**Task**
Pictures do not belong in your copy. Repeat all the other data exactly.

*** Data supplied ***

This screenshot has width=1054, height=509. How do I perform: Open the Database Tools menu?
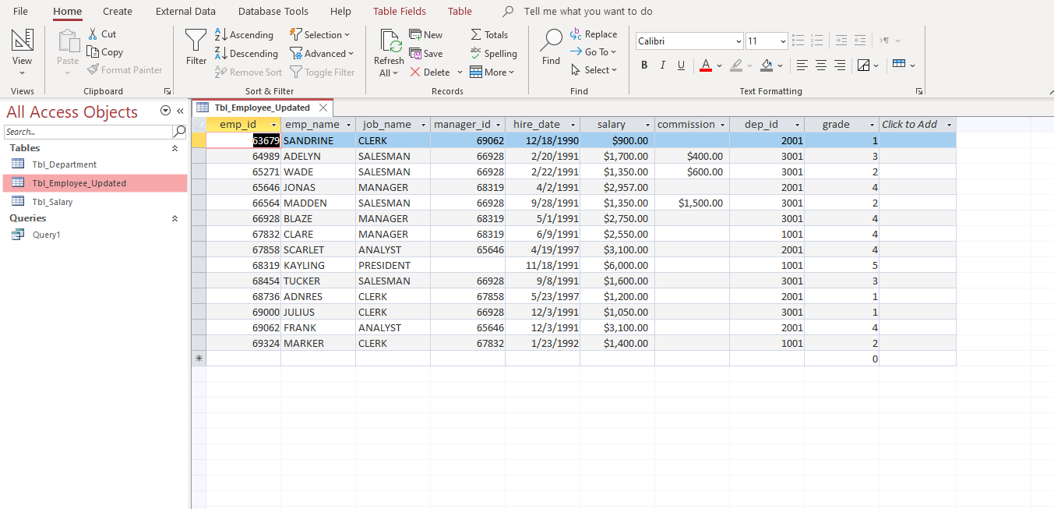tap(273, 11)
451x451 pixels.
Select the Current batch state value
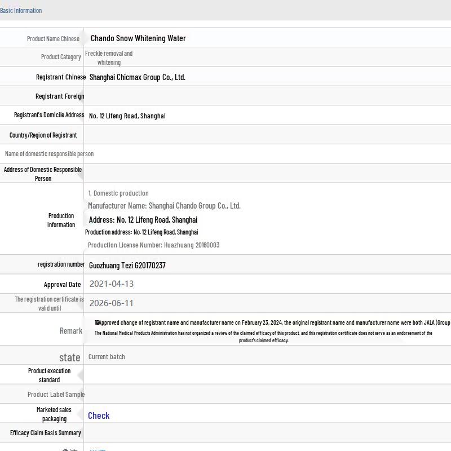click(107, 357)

***

**Exercise solution**
This screenshot has width=1054, height=509. How do I perform: Open the Database Tools menu?
tap(273, 11)
451x451 pixels.
Select the Current batch state value
click(107, 357)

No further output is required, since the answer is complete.